Am 11. Oktober eröffnet der chinesische Elektronikkonzern Xiaomi seinen ersten Schweizer Flagship-Store in Wallisellen. Die Schweiz kommt dabei früh in den Genuss der europäischen Xiaomi-Expansion, denn nach Paris ist das erst der zweite Flagship-Store der Chinesen in Europa.
Bei uns ist Xiaomi vor allem für günstige Smartphones bekannt, doch im neuen Laden soll diese Sparte nur ein kleiner Teil des Sortiments ausmachen. Laut Xiaomi sind auf den 178 Quadratmetern rund 300 Artikel verfügbar, davon 200 ausgestellt.
Nachfolgend gibt es einen kurzen Überblick über den chinesischen Konzern, der sich anschickt, Europa zu erobern.
Als erstes klären wir gleich einmal die wichtigste Frage:
Xiaomi wurde erst 2010 von sechs Chinesen gegründet, die teilweise langjährige Erfahrungen bei Unternehmen wie Google, Microsoft oder Motorola vorzuweisen hatten. Ziel des Gründerteams ist es, ein Elektronikkonzern aufzubauen, der sich eines Tages auf Augenhöhe mit Apple und Google messen kann. Betrachtet man die Geschwindigkeit, mit der Xiaomi wächst, ist das Unternehmen auf bestem Weg dazu. Im Mai 2018 liess der Konzern verlauten, dass bereits eine halbe Milliarde Menschen das Xiaomi-Ökosystem nutzen würden.

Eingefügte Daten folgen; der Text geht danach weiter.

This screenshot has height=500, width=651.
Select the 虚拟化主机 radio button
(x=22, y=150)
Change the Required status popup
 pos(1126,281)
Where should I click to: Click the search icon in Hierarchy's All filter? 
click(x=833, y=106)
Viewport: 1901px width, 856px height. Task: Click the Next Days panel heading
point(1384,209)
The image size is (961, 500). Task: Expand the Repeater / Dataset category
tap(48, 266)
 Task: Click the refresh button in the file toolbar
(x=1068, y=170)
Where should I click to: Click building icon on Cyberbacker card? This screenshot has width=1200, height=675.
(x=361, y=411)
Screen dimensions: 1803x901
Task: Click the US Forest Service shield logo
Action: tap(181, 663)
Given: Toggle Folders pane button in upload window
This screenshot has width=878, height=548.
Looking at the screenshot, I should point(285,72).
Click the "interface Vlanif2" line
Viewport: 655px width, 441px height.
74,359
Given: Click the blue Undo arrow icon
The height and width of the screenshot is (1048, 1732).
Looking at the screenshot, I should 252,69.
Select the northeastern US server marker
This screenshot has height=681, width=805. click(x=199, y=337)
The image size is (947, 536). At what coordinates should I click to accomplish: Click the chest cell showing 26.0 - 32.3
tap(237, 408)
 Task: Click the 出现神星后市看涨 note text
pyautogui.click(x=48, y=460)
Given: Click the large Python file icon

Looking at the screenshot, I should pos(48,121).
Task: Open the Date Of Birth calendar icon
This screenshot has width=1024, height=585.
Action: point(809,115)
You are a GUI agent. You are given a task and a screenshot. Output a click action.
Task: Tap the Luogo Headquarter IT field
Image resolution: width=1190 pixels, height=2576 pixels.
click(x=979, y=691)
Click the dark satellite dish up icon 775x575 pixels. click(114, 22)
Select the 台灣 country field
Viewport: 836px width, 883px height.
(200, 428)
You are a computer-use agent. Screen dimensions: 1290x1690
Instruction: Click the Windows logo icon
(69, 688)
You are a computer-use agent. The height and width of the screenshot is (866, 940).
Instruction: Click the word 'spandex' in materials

Das Gesicht des Konzerns ist der Milliardär Lei Jun. Er hatte Xiaomi bereits in den ersten drei Jahren zu einem der führenden Smartphone-Hersteller gemacht – zumindest in China. Dies gelang ihm durch geschicktes Marketing, bei dem er sich hauptsächlich von Apple inspirieren liess. Jun imitierte dabei anfangs sogar den Kleidungsstil und das Auftreten von Steve Jobs. So züchtete er sich – ähnlich wie Apple – eine treue und eingeschworene Fangemeinde heran.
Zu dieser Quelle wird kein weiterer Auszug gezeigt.